By Matthew E. Fink, MD, Professor and Chairman, Department of Neurology, Weill Cornell Medical College, and Neurologist-in-Chief, New York Presbyterian Hospital. Dr. Fink is a retained consultant for MAQUET.
The articles originally appeared in the April 2013 issue of Neurology Alert.
Mediterranean Diet Can Reduce Risk for Stroke
Source: Estruch R, et al, for the PREDIMED Study Investigators. Primary prevention of cardiovascular disease with a Mediterranean diet. N Engl J Med 2013; Feb. 25. DOI: 10.1056/NEJMoa1200303. [Epub ahead of print.]
The PREDIMED investigators from Barcelona, Spain, reported the results of their multicenter, randomized dietary treatment trial of the effects of three different diets on cardiovascular events — a Mediterranean diet supplemented with extra virgin olive oil, a Mediterranean diet supplemented with mixed nuts, or a control diet that included advice to reduce dietary fat. The Mediterranean diet is characterized by a high intake of olive oil, fruit, nuts, vegetables, and cereals; a moderate intake of fish and poultry; a low intake of dairy products, red meat, processed meats, and sweets; and wine in moderation consumed with meals. A number of observational cohort studies suggested that this diet, over many years, might confer a reduced risk of cardiovascular disease, but this was the first large-scale, randomized study that directly compared diets. The primary endpoint was the rate of major cardiovascular diseases (myocardial infarction, stroke, death from cardiovascular causes), and the trial was stopped early (median follow-up of 4.8 years) when an interim analysis showed a significant difference in outcomes, based on which diet was instituted.
The enrolled subjects were free of cardiovascular disease, but had risk factors for disease — type 2 diabetes mellitus, or at least three of the following other risk factors: smoking, hypertension, elevated LDL, low HDL, obesity, or family history of premature coronary heart disease. A total of 7447 patients were enrolled (ages 55 to 80 years); 57% were women, and they were followed for a mean time of 4.8 years before the study was terminated. In a multivariable-adjusted analysis, the hazard ratios were 0.70 (95% confidence interval [CI], 0.54-0.92) for the Mediterranean diet with extra olive oil, and 0.72 (95% CI, 0.54-0.96) for the group assigned to the Mediterranean diet with nuts, vs the control group. For stroke alone, the hazard ratios for the two Mediterranean diets were 0.67 (olive oil) and 0.54 (nuts). Adherence to the Mediterranean diet results in a clinically and statistically significant reduction in cardiovascular events, especially stroke.

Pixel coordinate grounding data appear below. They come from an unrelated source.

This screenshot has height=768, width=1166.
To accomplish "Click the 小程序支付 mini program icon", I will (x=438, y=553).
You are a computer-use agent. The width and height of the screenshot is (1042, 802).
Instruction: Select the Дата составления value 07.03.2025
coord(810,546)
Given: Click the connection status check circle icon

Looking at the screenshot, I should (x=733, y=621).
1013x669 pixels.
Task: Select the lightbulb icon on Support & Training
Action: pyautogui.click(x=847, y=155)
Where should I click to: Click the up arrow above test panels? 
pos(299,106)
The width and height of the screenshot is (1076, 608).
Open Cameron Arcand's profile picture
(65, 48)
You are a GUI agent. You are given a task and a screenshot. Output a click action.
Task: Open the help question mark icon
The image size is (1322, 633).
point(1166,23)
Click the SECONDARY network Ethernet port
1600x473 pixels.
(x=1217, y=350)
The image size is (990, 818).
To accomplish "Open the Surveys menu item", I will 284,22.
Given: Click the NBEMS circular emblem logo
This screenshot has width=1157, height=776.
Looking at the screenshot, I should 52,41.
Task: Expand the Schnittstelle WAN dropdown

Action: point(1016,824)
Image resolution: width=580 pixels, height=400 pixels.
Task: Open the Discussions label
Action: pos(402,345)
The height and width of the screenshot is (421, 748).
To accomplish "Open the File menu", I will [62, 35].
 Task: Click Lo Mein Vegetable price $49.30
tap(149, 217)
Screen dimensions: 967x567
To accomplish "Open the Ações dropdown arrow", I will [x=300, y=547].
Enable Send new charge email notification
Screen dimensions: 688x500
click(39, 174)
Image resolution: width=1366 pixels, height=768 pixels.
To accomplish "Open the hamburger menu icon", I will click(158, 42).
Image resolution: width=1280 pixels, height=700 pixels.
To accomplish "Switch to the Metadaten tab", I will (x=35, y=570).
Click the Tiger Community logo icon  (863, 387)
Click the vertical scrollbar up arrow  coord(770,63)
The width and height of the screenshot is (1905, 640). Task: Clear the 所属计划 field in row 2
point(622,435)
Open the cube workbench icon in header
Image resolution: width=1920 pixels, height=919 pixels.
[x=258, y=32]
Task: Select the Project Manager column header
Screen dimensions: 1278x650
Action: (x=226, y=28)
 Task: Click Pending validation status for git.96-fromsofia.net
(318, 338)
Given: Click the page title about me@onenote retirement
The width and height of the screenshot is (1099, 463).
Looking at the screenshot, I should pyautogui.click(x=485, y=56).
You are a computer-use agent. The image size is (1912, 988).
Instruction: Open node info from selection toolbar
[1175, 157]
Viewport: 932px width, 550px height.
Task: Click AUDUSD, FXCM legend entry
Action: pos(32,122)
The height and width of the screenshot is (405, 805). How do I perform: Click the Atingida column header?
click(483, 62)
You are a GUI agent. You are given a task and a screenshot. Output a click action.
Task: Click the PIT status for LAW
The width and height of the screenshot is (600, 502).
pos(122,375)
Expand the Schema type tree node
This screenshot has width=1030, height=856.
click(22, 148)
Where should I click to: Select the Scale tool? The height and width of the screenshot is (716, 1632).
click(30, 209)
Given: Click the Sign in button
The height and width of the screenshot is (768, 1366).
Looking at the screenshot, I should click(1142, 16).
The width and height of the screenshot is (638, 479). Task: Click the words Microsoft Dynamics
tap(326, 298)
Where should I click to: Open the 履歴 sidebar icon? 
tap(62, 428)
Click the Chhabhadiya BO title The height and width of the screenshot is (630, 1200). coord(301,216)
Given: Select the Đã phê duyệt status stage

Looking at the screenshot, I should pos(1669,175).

Low Levels of Light Exposure Associated with Higher Stroke Incidence
Source: Kent ST, et al. Short- and long-term sunlight radiation and stroke incidence. Ann Neurol 2013;73:32-37.
This investigation was a subset observational cohort of the REGARDS trial, which looked at a variety of risk exposures to African American and white patients living in the Southeastern Stroke Belt as well as the Southwest United States. Sunlight exposure was determined by using the North American Land Data Assimilation System dataset with calculation made for different regions over periods of 15-, 10-, 5-, 2-, and 1-year exposures. A cohort of 16,606 stroke and coronary artery disease-free black and white participants > 45 years were analyzed for these defined time periods, and compared for stroke risk using the lowest and highest quartiles of exposure to sunlight. After adjustment for other covariates, the previous year’s monthly average insolation exposure that was below the median gave a hazard ratio of 1.61 (95% CI, 1.15-2.26) and the previous year’s highest monthly average temperature exposure gave an HR of 1.92 (95% CI, 1.27-2.92).
The results of this study suggest that low light exposure increases stroke risk and that high temperature exposure increases stroke risk. The physiologic mechanisms related to these observations are unknown and require further investigation.